Voice feature extraction method for monitoring manic episodes

文档序号:1157627 发布日期:2020-09-15 浏览:26次 中文

阅读说明:本技术 一种用于监测躁狂发作的语音特征提取方法 (Voice feature extraction method for monitoring manic episodes ) 是由 崔东红 杜礼钊 林奥 于 2019-03-07 设计创作,主要内容包括:本发明公开了一种用于监测躁狂发作的语音特征提取方法,属于语音处理技术领域。它包括以下步骤:(1)使用谱熵法对语音信号进行端点检测;(2)使用倒谱法进行语音信号基音pitch提取;(3)使用平均能量进行有音段识别;(4)监测躁狂发作结果。能够通过对语音信号的特征提取,得到语音信号中基音“pitch”和停顿时间“PT”,根据pitch和PT能够反映人是否“情绪高涨”和“健谈”的关系,以及情绪、健谈与躁狂症状的内在联系,与正常状态的pitch和PT进行比较,作为判断躁狂是否发作的两项监测指标。(The invention discloses a voice feature extraction method for monitoring manic episodes, and belongs to the technical field of voice processing. It comprises the following steps: (1) carrying out endpoint detection on the voice signal by using a spectral entropy method; (2) extracting pitch of the voice signal by using a cepstrum method; (3) using the average energy to identify the voiced segments; (4) manic episode results were monitored.
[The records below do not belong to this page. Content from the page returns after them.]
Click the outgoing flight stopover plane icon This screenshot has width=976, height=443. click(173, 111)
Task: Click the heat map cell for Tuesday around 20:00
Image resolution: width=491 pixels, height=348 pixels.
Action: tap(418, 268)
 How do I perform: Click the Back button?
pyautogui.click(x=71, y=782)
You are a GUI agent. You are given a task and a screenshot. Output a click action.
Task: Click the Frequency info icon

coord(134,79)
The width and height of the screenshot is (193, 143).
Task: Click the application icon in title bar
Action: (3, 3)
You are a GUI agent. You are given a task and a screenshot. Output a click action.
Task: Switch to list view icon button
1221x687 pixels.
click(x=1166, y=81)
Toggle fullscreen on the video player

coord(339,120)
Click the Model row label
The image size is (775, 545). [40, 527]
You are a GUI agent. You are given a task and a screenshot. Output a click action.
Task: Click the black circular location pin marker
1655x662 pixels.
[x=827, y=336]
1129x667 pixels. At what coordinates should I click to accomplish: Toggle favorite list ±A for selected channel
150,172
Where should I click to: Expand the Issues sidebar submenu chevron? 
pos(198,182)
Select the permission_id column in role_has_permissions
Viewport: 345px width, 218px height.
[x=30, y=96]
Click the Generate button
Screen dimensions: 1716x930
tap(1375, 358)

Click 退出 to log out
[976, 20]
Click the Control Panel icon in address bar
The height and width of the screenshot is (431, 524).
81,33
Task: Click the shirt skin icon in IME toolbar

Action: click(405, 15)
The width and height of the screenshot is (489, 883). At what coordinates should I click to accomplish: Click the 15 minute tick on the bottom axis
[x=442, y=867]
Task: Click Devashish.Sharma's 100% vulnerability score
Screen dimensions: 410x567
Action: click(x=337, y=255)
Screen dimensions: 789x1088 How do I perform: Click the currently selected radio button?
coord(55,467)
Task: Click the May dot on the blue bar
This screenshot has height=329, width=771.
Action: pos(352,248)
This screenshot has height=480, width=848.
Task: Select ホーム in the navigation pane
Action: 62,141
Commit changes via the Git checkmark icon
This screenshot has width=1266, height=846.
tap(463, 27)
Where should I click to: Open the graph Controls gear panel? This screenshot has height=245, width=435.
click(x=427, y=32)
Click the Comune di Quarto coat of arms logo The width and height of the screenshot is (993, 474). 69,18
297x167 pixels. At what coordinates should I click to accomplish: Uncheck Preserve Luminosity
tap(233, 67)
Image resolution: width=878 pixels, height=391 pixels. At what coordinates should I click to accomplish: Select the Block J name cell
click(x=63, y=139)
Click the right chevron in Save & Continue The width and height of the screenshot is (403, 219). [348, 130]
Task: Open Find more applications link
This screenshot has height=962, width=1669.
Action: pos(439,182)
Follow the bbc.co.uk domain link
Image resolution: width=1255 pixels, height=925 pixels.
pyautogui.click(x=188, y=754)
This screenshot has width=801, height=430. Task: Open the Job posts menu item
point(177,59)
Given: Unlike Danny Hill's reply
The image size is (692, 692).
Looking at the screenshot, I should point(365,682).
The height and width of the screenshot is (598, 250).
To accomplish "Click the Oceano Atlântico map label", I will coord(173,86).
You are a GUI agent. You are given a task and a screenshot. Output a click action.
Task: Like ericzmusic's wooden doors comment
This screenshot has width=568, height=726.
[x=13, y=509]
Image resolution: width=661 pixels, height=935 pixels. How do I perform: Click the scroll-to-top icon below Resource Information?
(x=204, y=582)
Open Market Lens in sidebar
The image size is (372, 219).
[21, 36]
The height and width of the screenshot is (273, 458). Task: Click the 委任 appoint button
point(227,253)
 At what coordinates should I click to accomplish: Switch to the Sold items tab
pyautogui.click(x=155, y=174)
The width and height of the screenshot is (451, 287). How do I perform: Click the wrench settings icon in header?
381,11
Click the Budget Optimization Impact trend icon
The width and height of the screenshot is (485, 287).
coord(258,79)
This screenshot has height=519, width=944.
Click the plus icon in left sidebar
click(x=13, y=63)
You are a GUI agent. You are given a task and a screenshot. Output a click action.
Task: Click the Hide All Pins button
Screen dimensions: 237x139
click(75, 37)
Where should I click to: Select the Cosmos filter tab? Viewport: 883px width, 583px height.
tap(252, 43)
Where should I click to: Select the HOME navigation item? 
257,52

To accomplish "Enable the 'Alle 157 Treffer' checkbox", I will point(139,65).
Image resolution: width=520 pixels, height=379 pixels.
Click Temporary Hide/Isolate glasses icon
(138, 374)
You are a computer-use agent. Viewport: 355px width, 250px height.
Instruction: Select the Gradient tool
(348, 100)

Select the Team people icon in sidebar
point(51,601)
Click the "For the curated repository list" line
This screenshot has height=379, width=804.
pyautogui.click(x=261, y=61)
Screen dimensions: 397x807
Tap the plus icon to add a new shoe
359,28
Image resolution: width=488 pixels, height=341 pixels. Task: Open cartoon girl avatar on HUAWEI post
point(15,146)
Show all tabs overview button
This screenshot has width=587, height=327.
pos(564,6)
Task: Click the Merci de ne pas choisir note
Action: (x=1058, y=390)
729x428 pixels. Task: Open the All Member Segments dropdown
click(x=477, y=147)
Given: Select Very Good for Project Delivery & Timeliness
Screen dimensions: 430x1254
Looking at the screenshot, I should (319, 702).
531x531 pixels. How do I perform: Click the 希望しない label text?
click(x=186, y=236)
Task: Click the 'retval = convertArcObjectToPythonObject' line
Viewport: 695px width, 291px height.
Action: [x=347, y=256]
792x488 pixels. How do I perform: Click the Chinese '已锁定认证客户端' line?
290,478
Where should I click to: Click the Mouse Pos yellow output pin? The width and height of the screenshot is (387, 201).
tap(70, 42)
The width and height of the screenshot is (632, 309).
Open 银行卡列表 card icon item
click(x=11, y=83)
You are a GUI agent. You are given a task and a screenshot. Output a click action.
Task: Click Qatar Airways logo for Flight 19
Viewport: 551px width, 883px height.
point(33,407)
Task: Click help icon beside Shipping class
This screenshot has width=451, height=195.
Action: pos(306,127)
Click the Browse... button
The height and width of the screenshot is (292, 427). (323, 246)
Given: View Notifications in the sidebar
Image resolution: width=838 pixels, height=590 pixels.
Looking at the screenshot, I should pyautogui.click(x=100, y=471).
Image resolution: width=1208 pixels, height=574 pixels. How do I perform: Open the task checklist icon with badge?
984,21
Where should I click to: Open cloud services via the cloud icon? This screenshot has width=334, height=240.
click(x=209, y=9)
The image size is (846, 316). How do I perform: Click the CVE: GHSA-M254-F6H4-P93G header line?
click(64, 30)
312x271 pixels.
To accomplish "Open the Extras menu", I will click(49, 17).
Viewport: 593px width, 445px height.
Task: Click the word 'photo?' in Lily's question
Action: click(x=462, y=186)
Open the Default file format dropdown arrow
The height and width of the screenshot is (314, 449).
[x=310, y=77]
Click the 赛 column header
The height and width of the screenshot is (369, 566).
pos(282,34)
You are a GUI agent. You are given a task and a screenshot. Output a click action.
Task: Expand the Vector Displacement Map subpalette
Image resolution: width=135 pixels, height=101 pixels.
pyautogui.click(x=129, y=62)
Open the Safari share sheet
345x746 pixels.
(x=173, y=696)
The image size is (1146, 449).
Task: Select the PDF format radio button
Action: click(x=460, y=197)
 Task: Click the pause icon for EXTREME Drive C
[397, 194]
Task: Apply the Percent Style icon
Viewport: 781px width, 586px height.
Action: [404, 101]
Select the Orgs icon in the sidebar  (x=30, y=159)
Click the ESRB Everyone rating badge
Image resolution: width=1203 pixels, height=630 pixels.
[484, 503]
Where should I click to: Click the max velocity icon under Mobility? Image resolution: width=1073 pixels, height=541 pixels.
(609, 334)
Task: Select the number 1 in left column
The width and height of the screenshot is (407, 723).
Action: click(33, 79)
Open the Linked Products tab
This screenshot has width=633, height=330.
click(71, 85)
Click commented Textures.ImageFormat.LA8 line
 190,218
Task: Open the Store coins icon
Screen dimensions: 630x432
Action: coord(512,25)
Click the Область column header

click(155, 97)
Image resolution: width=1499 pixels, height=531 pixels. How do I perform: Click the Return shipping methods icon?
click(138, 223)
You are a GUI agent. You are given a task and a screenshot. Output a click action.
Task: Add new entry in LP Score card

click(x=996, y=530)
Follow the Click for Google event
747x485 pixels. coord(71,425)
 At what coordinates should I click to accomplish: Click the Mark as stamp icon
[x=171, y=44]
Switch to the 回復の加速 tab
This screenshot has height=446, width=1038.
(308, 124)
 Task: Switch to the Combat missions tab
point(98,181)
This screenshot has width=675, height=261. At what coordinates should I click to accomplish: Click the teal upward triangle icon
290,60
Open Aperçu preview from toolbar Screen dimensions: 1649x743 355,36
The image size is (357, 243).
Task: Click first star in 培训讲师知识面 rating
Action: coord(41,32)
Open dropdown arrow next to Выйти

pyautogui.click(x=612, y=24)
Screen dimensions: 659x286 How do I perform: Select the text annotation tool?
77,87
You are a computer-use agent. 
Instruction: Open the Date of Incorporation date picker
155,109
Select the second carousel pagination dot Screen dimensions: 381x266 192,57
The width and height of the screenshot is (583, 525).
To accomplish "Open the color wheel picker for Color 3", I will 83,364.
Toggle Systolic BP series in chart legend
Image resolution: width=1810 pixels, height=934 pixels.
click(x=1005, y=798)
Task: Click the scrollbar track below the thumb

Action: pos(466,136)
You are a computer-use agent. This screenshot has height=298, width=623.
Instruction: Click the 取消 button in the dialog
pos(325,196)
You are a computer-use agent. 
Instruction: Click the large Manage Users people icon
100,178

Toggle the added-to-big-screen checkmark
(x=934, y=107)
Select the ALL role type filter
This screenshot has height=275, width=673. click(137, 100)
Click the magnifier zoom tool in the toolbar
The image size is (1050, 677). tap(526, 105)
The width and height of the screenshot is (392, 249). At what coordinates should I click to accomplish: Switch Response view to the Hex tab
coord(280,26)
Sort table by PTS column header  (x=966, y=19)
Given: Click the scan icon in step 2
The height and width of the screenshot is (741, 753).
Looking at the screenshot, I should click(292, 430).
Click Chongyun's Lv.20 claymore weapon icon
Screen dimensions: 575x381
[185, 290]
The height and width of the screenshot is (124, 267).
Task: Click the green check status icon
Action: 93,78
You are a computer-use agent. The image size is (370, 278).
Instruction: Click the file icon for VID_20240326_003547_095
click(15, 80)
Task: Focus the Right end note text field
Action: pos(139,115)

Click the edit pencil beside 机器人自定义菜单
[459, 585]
The pitch 'and the pause time' PT 'in the voice signal can be obtained through feature extraction of the voice signal, and the pitch' and the pause time 'PT' can be compared with the pitch 'and the PT in a normal state to serve as two monitoring indexes for judging whether mania occurs according to the relation that the pitch' and the PT can reflect whether people are in 'mood surge' and 'conversation', and the internal relation between mood and conversation and mania symptoms.)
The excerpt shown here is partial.